La compréhension n'est donc pas statique. Elle est dynamisée par la conscience et la régulation. Chaque fois que nous régulons avec succès notre système nerveux, notre compréhension de son fonctionnement s'affine. Cela nous permet d'être plus conscient la prochaine fois, et de réguler encore plus efficacement.

En fin de compte, la bienveillance n'est pas une destination, mais un voyage cyclique.
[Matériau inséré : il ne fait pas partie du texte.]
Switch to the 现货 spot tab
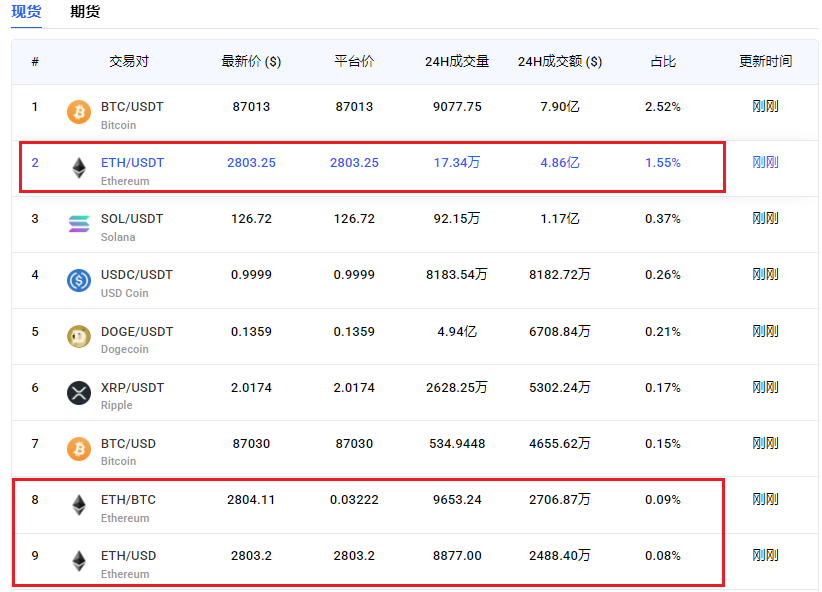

C'est un processus dynamique où la connaissance, l'écoute et l'action s'entremêlent pour créer un état de bien-être durable, pour nous et pour les autres.

Quant aux alliés il faut noter qu'ils favorisent l'établissement de l'état de sécurité, et donc les conditions nécessaires pour activer au mieux chacune de ces 3 étapes.
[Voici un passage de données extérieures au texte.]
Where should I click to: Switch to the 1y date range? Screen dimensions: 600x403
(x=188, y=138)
Généralisation de ce cercle vertueux à d'autres enjeux de bienveillance

On peut généraliser ce modèle de compréhension, conscience et régulation à d'autres aspects de la bienveillance, en particulier face à des enjeux comme le réchauffement climatique et notre responsabilité envers les écosystèmes. Ce cadre s'applique au-delà de la psychologie individuelle pour devenir une approche systémique de la bienveillance.

1. Compréhension : le fondement de l'enjeu

Pour être bienveillant face au changement climatique, il faut d'abord le comprendre. Cela va au-delà des émotions. Il s'agit de s'informer sur les mécanismes scientifiques du réchauffement, de connaître les causes, les conséquences et le fonctionnement des écosystèmes.

Exemple : La compréhension des boucles de rétroaction (par exemple, la fonte du permafrost libérant du méthane) et de l'interdépendance des espèces dans un écosystème est l'équivalent de la connaissance de la théorie polyvagale pour le SNA. Cette connaissance est un préalable pour agir de manière éclairée.

2. Conscience : le signal d'alarme

La conscience polyvagale consiste à être à l'écoute de son corps. Pour l'environnement, cela se traduit par une conscience des signaux que les écosystèmes nous envoient. C'est remarquer les signes d'une "détresse" écologique : une rivière qui s'assèche, la disparition d'une espèce locale, ou une augmentation de la pollution.

Exemple : Quand on réalise que notre consommation d'énergie est la cause d'un dérèglement climatique, cela peut provoquer un sentiment d'anxiété. L'équivalent de la conscience polyvagale serait d'identifier ce sentiment non comme une faiblesse, mais comme un signal salutaire que notre système a besoin d'agir pour retrouver son équilibre. C'est la prise de conscience des signaux de l'écosystème.

3. Régulation : l'action bienveillante

La régulation polyvagale pour un individu consiste à agir pour retrouver un état de calme. Pour les écosystèmes, la régulation se traduit par des actions concrètes qui visent à rétablir l'équilibre et à réduire le "stress" environnemental.

Exemple : Les actions comme la réduction de notre empreinte carbone, le soutien à l'agriculture durable ou la participation à la reforestation sont des formes de régulation. Elles ne visent pas seulement à "réparer" la planète, mais à recréer un environnement où la vie peut à nouveau prospérer. Tout comme la co-régulation avec un autre être humain, notre bienveillance se traduit par des actions qui permettent à l'écosystème de se "réguler" lui-même.

En somme, ce modèle peut être généralisé. La bienveillance, qu'elle soit personnelle ou environnementale, est une dynamique qui part de la connaissance, se transforme en conscience et aboutit à l'action, dans un cercle vertueux avec un nouveau cycle (compréhension, conscience et régulation).